The 7th edition...well it has its moments. Sadly, I can actually find the same questions from the 4th edition in the 7th edition, and with minimial changes. The same can be said for the 6th edition. However, if you actually get ahold of multiple versions of these books, you get to play with multiple iterations of the material and can get fairly good at solving the problems.
As for the comment on "plug and chug," for the first term I can see this, for a good half of the term, consitering most of it is "Find the velocity at t=40s," but take into account many of these questions had a first part to it that required you to dish out quite a bit of manpulations of the equations and concepts. I, personally, had a hard time with quite a few of the Halliday problems for the first two terms (Mechanics and E&M), while the third term on light and wave motion, was treated very well. In fact, Halliday and Resnick shine on these categories.

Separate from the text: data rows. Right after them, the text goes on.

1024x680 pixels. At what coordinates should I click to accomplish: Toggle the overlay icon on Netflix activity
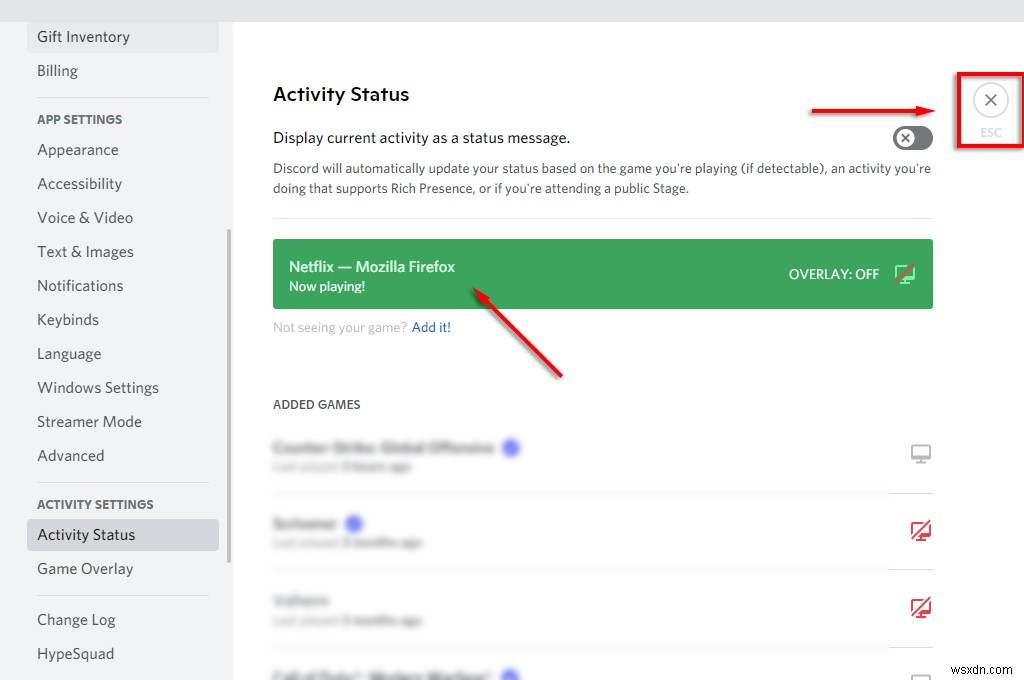pos(905,273)
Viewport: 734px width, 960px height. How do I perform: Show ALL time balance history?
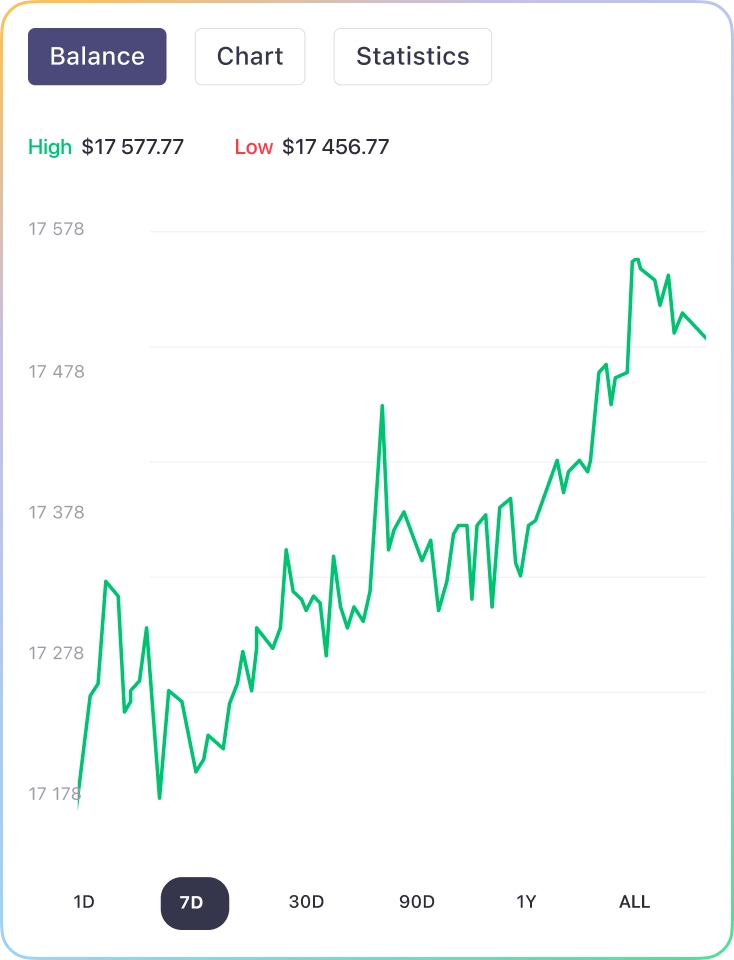click(635, 902)
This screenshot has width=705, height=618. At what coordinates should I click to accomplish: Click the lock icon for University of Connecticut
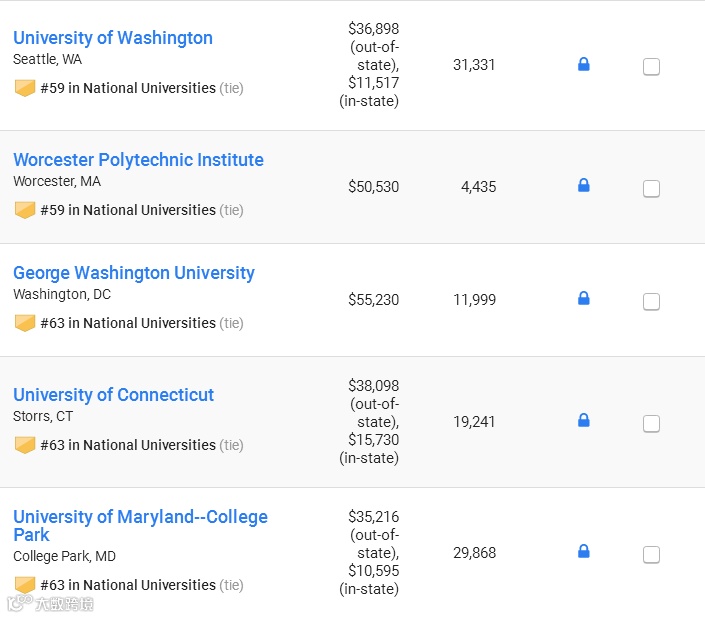[x=584, y=421]
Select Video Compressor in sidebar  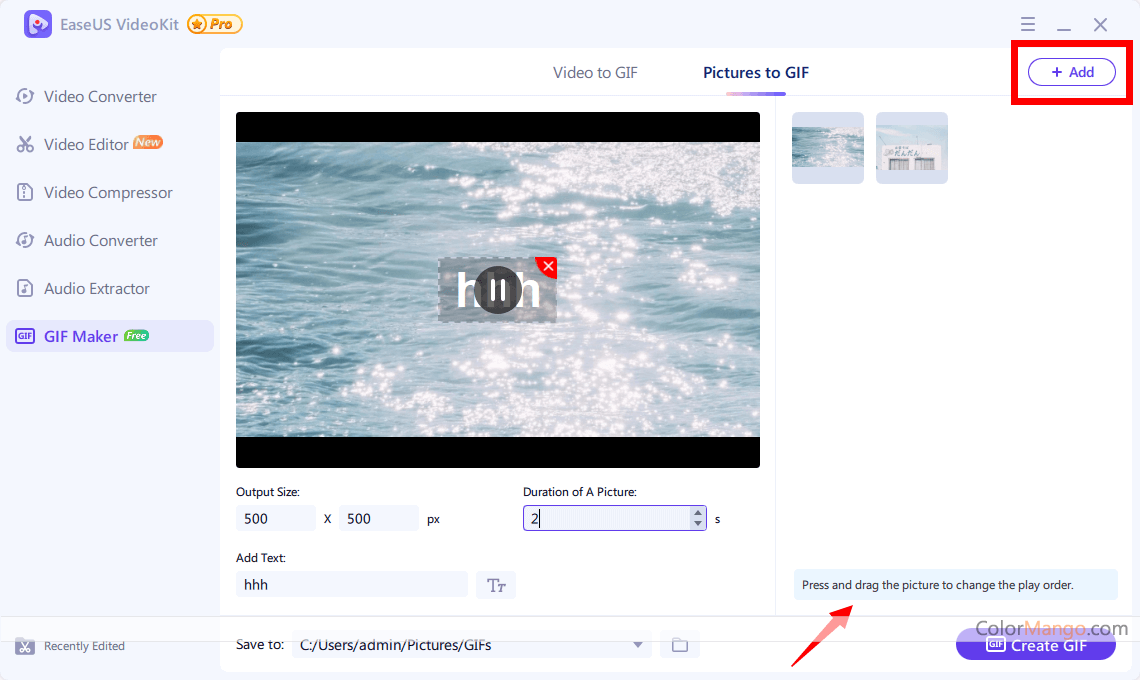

Also for the comment on upper level material for an introduction course: The introduction course is designed to survey the material and give you a brief understanding of how to approach particular physical "problems" that will aid you in working through a Classical Mechanics text or an E&M text. If you are confident in your ablity to pass the introductory courses, perhaps you could talk to your major adviser and see if you can take modern physics or a physics elective course out of the standard sequence while still in the general/introduction physics course, to give you a better understanding of the material.
One last note: Memorizing the formulas in the Halliday and Resnick book's, at least in my experance, will not help you at all. Remember the concepts and the procedures taken after you worked through the problems, and you will really get everything out of this book.
There I can get off my soap box.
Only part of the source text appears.